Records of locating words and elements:

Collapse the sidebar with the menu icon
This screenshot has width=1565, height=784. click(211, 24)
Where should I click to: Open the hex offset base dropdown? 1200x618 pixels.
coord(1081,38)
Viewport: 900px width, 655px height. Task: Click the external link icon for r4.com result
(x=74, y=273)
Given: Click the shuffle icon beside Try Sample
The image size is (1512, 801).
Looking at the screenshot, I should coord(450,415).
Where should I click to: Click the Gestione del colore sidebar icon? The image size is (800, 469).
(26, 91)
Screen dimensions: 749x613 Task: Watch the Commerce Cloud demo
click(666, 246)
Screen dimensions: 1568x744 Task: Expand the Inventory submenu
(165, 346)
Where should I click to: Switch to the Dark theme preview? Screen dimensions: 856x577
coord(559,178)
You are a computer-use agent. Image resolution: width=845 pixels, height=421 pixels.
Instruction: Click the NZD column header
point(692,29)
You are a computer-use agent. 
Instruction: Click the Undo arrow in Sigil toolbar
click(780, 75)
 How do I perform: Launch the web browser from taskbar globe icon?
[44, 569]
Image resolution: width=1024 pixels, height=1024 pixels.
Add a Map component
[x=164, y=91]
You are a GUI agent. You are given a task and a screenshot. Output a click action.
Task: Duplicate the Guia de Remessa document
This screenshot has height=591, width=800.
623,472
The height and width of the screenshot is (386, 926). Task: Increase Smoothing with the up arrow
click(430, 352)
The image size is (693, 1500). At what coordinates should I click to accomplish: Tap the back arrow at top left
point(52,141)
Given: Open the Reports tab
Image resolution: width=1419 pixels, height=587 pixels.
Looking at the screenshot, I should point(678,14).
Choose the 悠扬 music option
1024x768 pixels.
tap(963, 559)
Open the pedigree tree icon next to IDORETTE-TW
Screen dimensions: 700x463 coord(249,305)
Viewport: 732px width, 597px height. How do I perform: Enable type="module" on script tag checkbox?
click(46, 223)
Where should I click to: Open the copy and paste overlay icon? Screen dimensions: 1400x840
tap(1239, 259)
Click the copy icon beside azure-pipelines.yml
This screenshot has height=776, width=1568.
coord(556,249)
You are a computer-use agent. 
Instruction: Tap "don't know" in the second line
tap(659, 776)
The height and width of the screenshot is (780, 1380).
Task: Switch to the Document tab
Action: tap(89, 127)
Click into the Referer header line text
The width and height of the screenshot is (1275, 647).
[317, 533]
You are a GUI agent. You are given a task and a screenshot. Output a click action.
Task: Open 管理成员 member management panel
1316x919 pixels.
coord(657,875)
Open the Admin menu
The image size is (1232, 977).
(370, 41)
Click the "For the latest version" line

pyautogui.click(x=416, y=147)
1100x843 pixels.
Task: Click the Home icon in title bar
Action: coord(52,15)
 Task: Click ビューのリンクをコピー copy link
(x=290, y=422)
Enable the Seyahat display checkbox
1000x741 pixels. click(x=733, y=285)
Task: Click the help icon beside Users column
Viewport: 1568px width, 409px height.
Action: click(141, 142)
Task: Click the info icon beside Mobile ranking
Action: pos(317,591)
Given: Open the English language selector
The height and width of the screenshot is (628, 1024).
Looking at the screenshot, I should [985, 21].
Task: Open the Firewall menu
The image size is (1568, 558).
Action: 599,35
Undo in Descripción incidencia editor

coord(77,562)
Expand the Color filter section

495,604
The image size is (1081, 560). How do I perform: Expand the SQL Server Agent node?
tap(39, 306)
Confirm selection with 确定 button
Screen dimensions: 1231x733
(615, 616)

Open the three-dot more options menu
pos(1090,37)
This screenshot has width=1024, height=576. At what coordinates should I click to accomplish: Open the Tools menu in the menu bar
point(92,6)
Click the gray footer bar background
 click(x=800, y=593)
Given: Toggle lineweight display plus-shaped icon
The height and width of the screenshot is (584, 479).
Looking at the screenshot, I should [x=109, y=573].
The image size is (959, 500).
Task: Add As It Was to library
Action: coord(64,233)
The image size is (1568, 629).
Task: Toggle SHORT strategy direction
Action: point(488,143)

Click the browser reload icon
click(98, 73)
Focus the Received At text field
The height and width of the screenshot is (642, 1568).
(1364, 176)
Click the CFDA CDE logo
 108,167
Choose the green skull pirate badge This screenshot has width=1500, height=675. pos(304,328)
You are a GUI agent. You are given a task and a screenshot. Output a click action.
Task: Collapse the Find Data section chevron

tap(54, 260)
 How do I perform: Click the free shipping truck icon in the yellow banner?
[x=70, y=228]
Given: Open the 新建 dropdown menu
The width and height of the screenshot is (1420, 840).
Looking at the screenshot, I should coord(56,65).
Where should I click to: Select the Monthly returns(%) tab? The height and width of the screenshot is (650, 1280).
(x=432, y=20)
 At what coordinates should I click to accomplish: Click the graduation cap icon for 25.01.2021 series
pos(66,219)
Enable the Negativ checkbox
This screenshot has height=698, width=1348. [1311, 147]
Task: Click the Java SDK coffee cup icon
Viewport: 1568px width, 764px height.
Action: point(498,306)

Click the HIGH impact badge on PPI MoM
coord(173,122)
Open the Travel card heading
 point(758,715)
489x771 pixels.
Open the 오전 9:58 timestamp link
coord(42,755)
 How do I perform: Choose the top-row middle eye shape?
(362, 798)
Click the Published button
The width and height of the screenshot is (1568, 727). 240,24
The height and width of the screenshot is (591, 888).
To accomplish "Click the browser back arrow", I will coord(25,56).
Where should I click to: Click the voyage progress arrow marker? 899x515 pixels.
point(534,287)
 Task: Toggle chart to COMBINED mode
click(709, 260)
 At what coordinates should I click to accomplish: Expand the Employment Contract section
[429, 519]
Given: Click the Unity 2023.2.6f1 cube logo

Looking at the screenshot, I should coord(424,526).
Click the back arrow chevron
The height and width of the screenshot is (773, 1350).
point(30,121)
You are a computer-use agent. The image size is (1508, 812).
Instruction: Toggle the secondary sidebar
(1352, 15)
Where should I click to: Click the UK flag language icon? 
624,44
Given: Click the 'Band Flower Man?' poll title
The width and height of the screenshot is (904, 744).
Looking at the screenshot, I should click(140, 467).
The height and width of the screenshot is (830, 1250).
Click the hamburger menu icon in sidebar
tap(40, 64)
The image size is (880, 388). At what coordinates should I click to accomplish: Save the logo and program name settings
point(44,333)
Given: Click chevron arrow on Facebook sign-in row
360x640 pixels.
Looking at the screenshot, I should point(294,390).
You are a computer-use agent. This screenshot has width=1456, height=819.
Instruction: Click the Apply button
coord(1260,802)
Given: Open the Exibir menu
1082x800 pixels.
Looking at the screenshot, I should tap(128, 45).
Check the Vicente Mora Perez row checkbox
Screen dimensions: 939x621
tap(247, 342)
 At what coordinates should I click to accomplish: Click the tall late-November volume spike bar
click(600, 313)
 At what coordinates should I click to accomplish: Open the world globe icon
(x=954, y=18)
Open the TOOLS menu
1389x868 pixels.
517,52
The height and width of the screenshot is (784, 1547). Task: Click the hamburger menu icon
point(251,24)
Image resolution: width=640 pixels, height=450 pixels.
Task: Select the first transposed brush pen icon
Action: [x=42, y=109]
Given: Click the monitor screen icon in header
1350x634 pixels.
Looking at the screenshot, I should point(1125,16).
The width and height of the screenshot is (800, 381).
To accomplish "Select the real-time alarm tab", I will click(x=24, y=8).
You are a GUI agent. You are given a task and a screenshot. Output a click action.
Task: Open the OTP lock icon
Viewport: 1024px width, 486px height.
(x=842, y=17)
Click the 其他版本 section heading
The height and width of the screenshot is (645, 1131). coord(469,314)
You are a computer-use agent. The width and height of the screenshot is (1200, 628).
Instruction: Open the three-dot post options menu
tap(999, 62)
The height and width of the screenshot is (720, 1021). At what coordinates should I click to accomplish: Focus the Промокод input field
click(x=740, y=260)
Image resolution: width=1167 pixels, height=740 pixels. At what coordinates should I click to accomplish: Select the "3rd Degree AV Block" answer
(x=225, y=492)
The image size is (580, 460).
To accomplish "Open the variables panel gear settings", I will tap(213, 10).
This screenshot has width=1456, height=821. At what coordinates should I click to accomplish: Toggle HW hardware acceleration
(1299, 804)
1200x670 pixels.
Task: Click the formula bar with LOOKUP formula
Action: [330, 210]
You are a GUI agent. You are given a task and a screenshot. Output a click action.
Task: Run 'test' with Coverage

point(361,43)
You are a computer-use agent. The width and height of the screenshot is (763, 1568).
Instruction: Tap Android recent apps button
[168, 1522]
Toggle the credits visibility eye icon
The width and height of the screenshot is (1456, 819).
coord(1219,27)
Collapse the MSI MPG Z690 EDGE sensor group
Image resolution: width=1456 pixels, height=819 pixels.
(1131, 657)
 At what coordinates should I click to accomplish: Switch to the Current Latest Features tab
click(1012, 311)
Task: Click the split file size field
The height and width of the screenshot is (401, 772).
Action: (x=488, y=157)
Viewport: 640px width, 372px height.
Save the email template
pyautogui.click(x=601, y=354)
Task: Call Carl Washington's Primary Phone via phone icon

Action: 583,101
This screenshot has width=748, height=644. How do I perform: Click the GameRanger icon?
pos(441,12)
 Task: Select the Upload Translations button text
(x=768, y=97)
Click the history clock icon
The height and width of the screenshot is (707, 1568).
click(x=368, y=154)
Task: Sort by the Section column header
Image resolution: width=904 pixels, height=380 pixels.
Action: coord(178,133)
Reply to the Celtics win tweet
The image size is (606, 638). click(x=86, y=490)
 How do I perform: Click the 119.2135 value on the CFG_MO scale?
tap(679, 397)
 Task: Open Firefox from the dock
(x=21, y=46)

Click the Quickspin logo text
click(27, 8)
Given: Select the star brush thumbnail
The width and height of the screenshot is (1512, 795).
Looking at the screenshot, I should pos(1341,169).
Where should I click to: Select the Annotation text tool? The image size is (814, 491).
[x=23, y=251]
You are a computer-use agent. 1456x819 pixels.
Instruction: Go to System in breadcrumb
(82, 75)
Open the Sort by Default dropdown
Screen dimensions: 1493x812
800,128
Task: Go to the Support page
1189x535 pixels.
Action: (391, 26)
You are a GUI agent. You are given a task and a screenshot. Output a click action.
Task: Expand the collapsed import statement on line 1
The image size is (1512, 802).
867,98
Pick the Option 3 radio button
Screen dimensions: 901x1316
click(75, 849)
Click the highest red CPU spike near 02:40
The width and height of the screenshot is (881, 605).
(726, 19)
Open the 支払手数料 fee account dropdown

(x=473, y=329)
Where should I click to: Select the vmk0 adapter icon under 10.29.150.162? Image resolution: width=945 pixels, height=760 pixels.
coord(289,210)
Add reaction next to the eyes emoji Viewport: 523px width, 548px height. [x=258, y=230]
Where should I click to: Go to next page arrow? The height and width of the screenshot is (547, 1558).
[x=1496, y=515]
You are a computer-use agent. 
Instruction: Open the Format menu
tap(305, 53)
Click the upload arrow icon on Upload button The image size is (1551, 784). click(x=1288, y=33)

### [Work to complete]
Copy the items from the line with "for 25.01.2021 series" up to and including the line with "The width and height of the screenshot is (1568, 727).", swapping "checkbox" for "toggle" and leaving everything else unchanged.

### [Finished exercise]
 At what coordinates should I click to accomplish: Click the graduation cap icon for 25.01.2021 series
pos(66,219)
Enable the Negativ toggle
This screenshot has height=698, width=1348. [1311, 147]
Task: Click the Java SDK coffee cup icon
Viewport: 1568px width, 764px height.
Action: point(498,306)

Click the HIGH impact badge on PPI MoM
coord(173,122)
Open the Travel card heading
 point(758,715)
489x771 pixels.
Open the 오전 9:58 timestamp link
coord(42,755)
 How do I perform: Choose the top-row middle eye shape?
(362, 798)
Click the Published button
The width and height of the screenshot is (1568, 727). 240,24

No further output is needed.